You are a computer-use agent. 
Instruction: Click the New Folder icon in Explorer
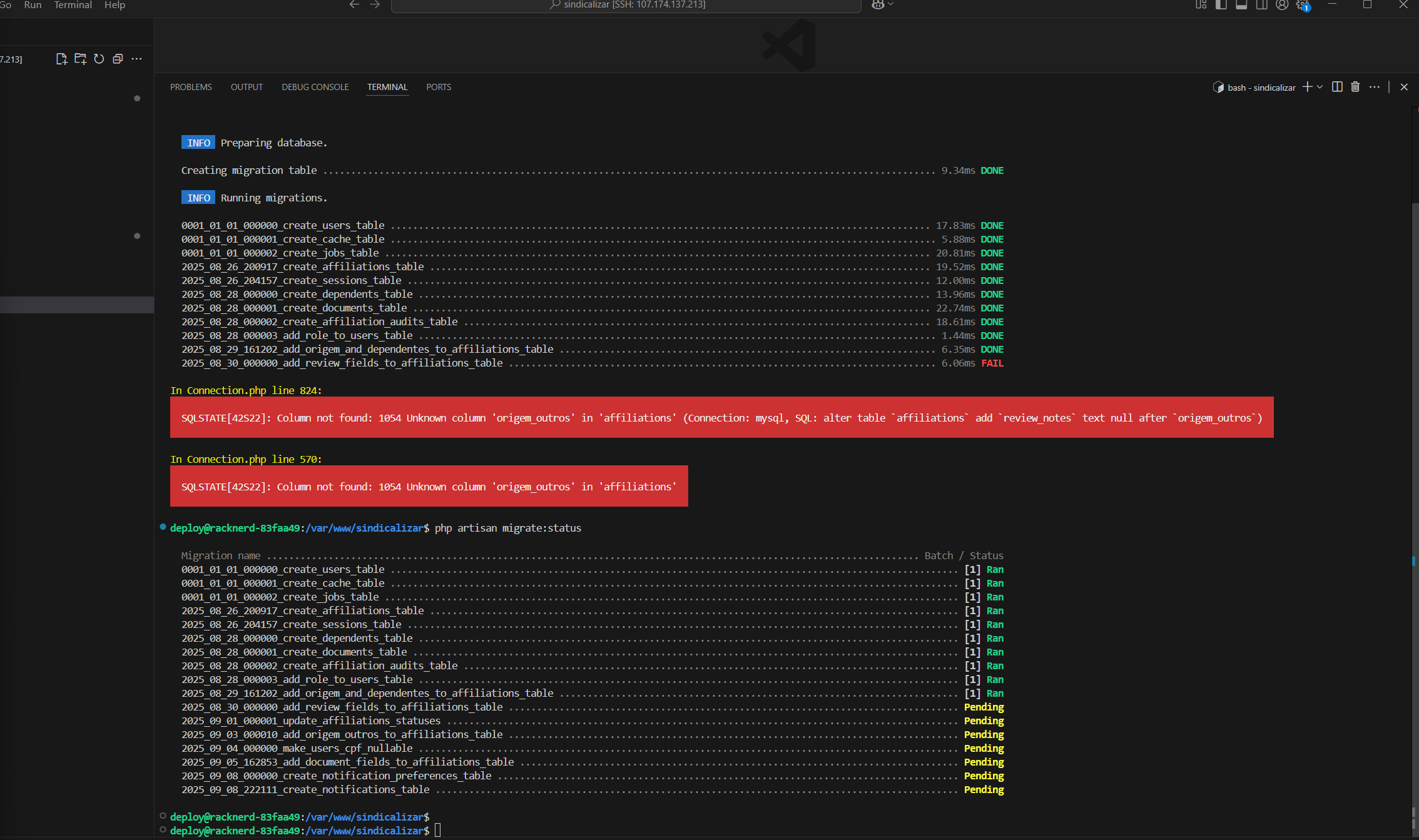80,59
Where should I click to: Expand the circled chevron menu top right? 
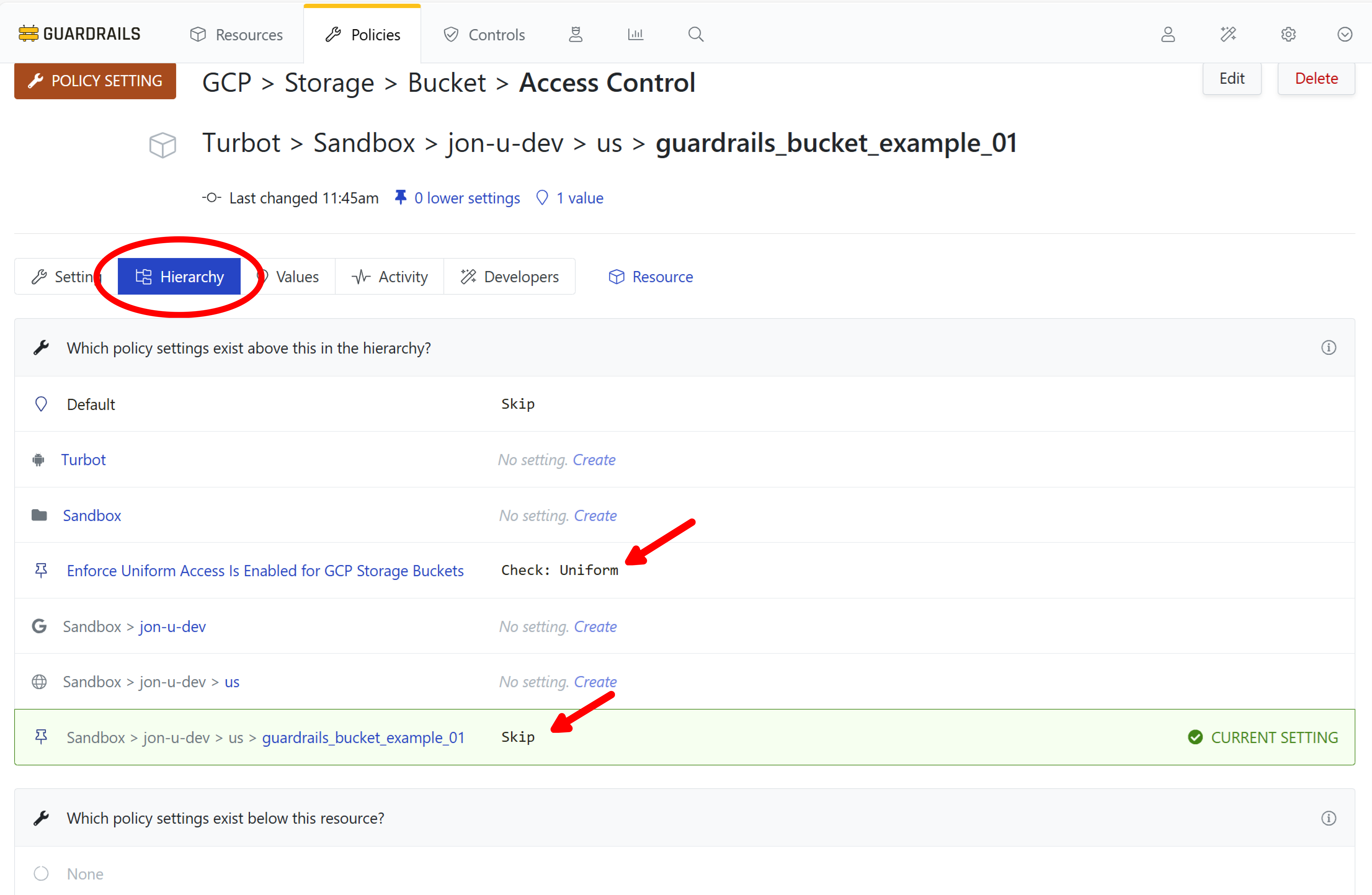point(1344,35)

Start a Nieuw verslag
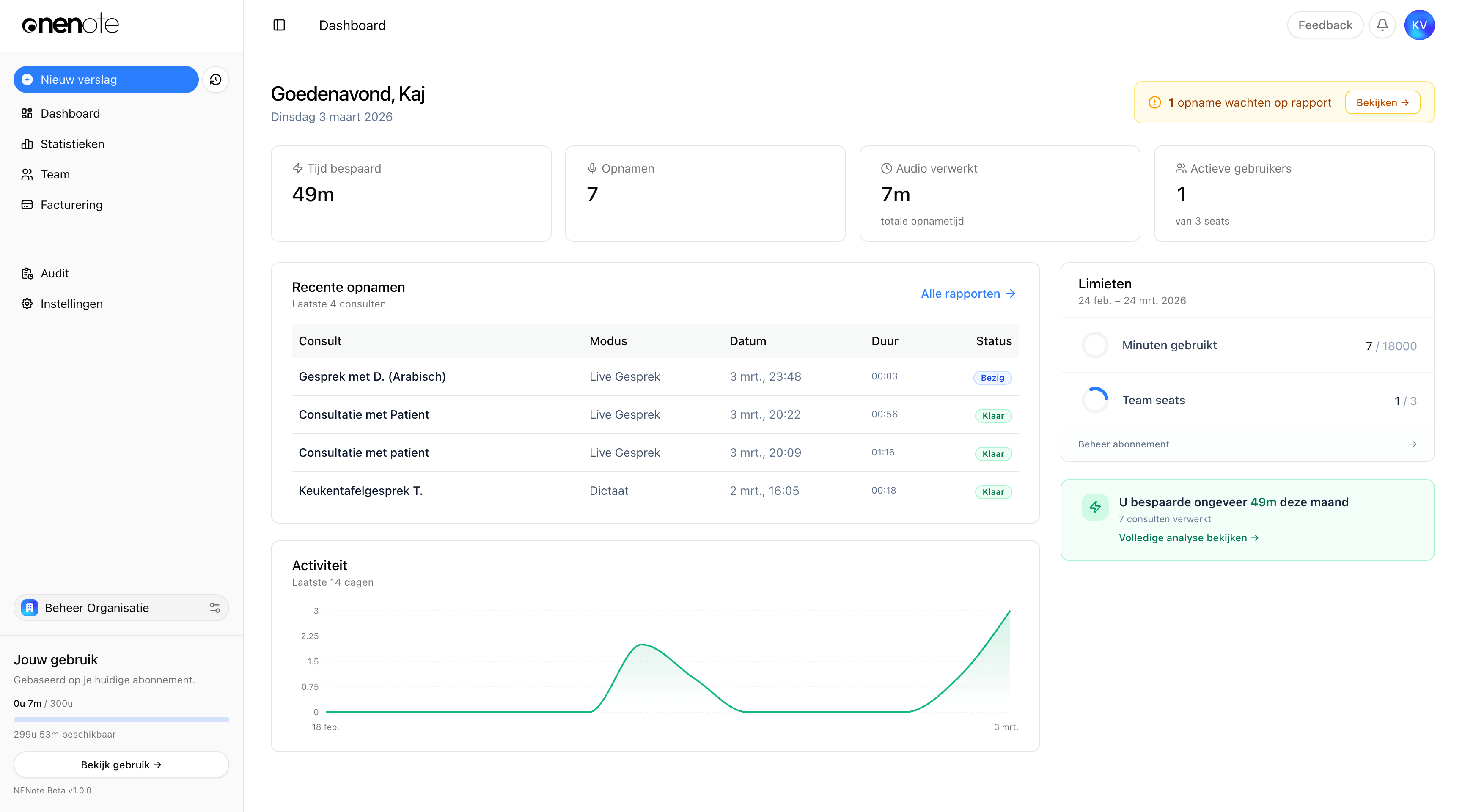pos(106,80)
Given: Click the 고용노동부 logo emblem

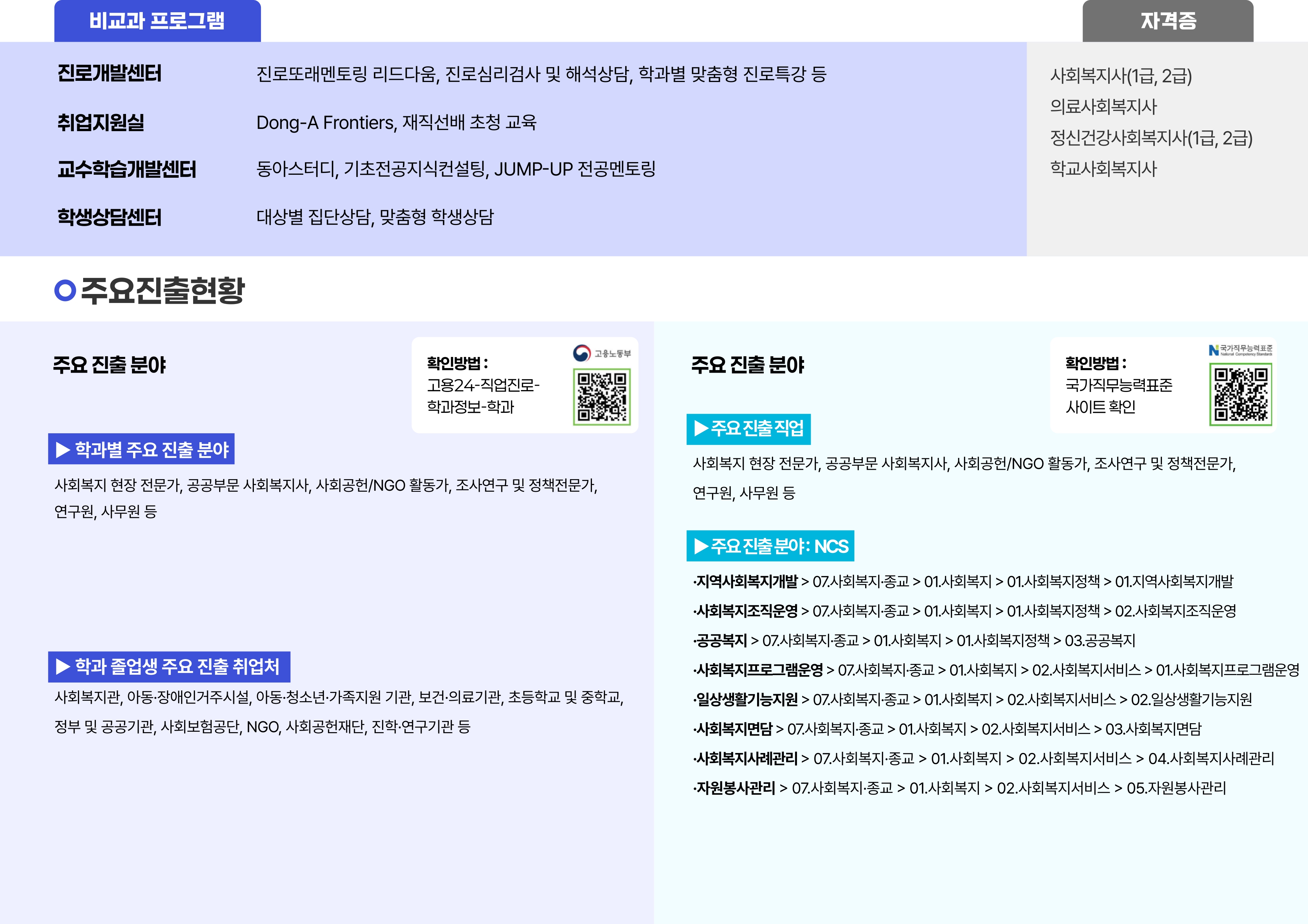Looking at the screenshot, I should pyautogui.click(x=581, y=353).

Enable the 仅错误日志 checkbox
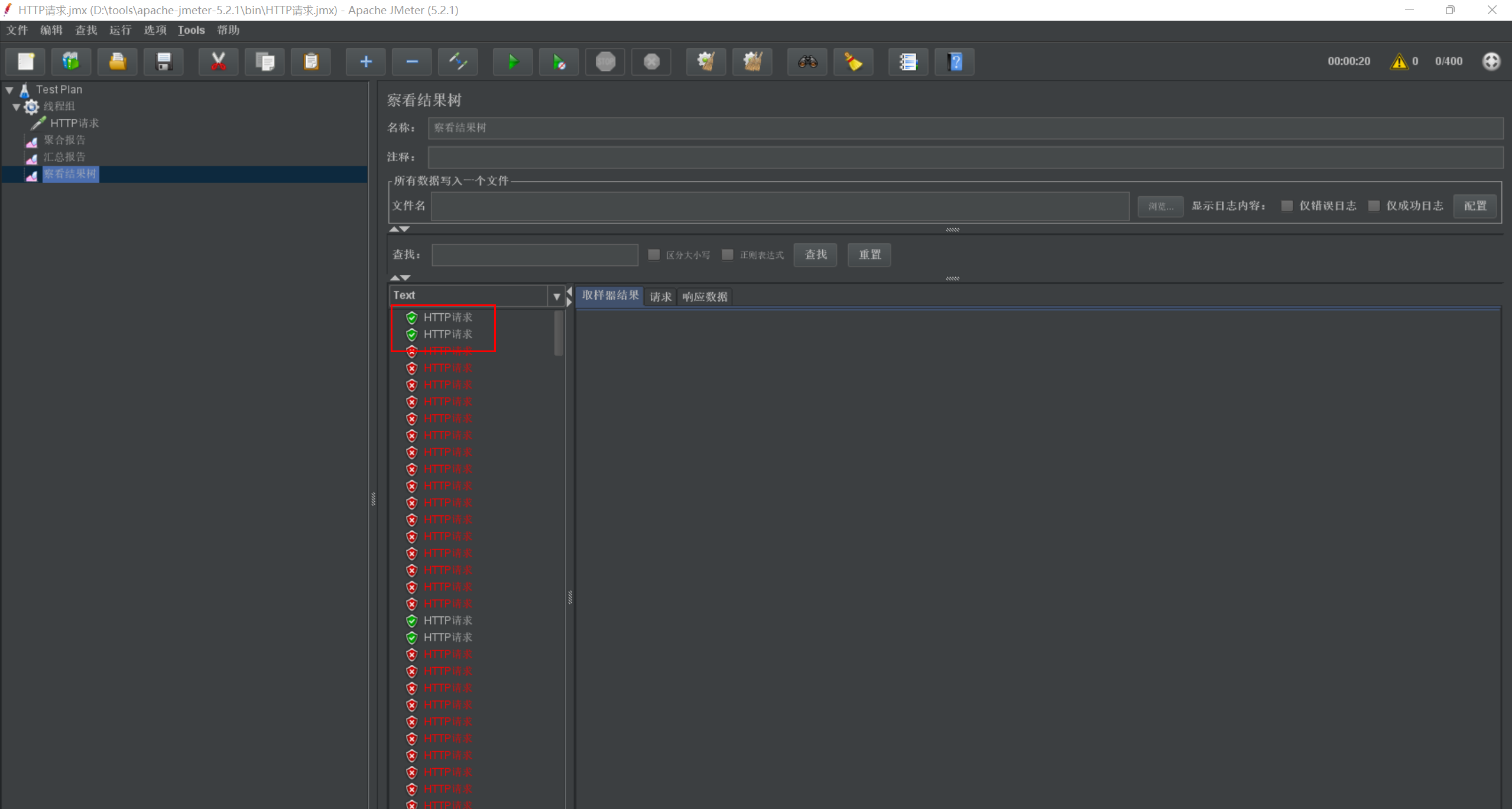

• • • • •

Work request =
Lines from the one that contains "Where should I" through the last line of the data above are to be extracted exactly, with no pictures and no other lines.

Exercise result =
Where should I click to: Expand the circled chevron menu top right? 
point(1344,35)

Start a Nieuw verslag
pos(106,80)
Given: Click the 고용노동부 logo emblem

Looking at the screenshot, I should pyautogui.click(x=581, y=353).

Enable the 仅错误日志 checkbox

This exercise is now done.